The inspiration behind Give Me a Second came from thousands of women who share their experiences at HysterSisters.com – a woman who felt rushed into surgery before she could explore other options or process what was happening. If her surgery hit any snags or complications during recovery, regret and anger can sink in.
“I feel disloyal talking to another doctor,” one woman confided. Or this theme: "I don’t want to hurt my doctor’s feelings.”
I’m a patient support advocate and so I must speak up. I feel duty bound to encourage women to get another opinion when their doctor suggests a hysterectomy. And I believe that this message is also important for other major medical decisions. We must encourage women to build partnerships with their physicians, and the best way to do this is to ask questions. Here are two simple ones to keep on hand and start a conversation with your doctor.
1. Is a non-surgical alternative treatment available?
2. Am I a candidate for a less invasive surgical technique?
We know there is a demand for support and information about hysterectomy, because it is the second most common surgery in the United States for women between ages 18 and 65 (the first? C-section delivery). But there are other conditions that warrant a second opinion, too.
In interviews with CNN, Newsweek and Consumer Reports, some of the country’s leading doctors recommend that women always pursue a second opinion – or even a third – in the following situations.
1. You have been diagnosed with cancer, especially breast or gynecological cancer.
The severity of the condition merits a second opinion from specialists. Because detection of pre-cancerous conditions for breast cancer is on the rise, treatments vary from conservative to aggressive.
2. You have an unresolved heart condition or have been told to have a heart bypass procedure.
Because signs of heart attack and cardiac disease present differently in women than men, women experiencing symptoms such as shortness of breath or a rapid heartbeat should always consult a second doctor. According to doctors at Beth Israel Medical Center in New York, you always need a second opinion for heart bypass because of the risk of death, stroke and severe infection.
3. You have been diagnosed with a brain tumor.
Whether benign or cancerous, a brain tumor diagnosis requires careful evaluation by more than one doctor. Best Doctors, a company that specializes in medical review and second opinions, told CNN that in some cases, inflammatory disease may be misdiagnosed as a tumor. While misdiagnoses are relatively rare, the seriousness of the condition warrants a second opinion.
Three other conditions that are common among women also warrant a second opinion because of possibility of misdiagnosis or because new advances in treatment are available.
1. Autoimmune disease such as lupus or rheumatoid arthritis.
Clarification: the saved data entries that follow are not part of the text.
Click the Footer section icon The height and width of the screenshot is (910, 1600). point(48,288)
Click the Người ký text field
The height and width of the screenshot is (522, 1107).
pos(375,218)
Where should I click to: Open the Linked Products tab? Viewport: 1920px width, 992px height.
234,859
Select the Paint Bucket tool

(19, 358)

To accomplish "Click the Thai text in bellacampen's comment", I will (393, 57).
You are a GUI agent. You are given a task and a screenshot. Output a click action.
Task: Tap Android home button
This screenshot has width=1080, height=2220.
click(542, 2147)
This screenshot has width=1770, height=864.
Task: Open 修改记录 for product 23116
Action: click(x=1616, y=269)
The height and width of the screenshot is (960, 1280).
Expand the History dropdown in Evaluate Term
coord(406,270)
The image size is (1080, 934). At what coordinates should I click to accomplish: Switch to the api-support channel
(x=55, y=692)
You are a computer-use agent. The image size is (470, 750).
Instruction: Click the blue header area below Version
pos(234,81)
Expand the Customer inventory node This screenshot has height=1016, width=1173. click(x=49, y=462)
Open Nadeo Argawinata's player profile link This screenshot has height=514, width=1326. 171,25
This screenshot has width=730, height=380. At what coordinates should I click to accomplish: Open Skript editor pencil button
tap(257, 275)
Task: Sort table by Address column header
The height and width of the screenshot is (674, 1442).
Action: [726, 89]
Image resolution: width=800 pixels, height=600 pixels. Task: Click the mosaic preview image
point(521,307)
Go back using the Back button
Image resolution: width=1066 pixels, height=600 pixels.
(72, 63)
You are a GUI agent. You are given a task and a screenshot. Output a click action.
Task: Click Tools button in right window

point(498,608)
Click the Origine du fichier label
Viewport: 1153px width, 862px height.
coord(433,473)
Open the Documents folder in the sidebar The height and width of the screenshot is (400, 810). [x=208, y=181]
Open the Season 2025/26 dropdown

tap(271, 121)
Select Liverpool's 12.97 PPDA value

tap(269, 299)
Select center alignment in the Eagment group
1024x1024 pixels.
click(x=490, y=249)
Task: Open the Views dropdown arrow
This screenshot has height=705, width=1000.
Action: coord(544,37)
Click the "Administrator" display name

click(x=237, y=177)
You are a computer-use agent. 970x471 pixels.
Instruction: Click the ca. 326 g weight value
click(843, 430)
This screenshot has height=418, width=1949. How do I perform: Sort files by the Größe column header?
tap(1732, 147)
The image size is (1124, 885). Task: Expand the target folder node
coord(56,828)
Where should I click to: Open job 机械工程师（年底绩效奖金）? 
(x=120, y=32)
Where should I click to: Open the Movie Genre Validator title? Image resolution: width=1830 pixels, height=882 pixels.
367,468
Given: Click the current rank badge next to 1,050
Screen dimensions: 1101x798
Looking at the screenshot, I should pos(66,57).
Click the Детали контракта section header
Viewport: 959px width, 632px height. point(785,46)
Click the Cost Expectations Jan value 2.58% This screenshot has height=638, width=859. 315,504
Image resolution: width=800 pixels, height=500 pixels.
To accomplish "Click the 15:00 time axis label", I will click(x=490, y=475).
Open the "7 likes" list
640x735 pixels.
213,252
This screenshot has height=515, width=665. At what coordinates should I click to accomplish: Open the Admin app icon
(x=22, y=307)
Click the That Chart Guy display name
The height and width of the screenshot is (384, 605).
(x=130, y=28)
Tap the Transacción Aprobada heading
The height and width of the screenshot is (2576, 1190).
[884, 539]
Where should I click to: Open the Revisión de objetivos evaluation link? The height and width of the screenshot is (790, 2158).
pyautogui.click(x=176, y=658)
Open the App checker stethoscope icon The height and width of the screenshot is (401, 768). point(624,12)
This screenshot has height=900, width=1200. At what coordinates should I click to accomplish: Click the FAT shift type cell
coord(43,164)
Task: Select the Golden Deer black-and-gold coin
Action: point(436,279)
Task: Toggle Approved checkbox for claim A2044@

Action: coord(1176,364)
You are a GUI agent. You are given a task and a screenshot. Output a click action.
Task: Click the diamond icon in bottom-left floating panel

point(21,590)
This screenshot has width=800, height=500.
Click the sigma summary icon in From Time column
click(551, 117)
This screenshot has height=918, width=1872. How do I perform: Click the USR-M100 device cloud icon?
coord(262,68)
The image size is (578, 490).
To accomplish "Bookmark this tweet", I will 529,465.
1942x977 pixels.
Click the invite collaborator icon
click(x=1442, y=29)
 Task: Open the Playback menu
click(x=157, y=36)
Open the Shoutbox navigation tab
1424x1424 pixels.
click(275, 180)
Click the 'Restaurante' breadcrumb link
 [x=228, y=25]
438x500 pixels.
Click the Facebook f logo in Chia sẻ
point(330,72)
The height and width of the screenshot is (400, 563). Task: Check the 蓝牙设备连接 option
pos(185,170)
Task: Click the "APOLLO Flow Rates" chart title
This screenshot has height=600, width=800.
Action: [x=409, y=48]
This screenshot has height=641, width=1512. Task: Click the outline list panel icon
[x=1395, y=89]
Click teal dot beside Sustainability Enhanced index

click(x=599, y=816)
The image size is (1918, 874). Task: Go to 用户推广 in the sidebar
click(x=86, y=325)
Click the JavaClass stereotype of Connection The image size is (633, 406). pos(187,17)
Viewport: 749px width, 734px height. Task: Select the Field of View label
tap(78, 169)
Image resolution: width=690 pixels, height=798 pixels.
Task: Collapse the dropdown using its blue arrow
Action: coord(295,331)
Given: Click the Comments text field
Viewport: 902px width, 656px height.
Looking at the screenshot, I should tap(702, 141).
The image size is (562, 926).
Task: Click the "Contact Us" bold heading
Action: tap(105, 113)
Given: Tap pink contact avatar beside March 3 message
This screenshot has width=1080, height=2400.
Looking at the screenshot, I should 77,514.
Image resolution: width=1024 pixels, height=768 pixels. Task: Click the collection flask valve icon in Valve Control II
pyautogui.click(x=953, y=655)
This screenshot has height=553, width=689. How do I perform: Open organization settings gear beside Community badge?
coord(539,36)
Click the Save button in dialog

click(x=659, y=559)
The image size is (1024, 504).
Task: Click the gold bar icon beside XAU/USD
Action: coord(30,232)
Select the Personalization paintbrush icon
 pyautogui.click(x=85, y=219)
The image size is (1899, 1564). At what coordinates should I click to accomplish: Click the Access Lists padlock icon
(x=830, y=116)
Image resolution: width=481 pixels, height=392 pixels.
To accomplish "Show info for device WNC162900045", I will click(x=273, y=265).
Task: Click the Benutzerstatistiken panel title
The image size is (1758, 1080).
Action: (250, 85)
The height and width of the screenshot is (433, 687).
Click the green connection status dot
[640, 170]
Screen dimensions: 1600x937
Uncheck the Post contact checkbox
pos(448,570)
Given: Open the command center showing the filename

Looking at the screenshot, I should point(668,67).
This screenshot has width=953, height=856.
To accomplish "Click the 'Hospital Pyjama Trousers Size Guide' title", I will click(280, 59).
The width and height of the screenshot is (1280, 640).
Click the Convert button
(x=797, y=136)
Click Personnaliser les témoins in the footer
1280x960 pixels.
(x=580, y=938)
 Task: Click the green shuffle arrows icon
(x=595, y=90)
2. Irritable bowel syndrome, which may be misdiagnosed for celiac disease, a gluten allergy.
3. Varicose veins, which have surgical options but also effective, non-surgical options such as exercise, the use of stockings, injections and laser treatments.
We’ve been taught well – to sit up straight, to pay close attention, to be good, to say “please” and “thank you.” “Give Me a Second” encourages persistence. We need to be fully engaged when making our health care decisions. And in the doctor’s office, we can be polite – and still ask the right questions for our own benefit.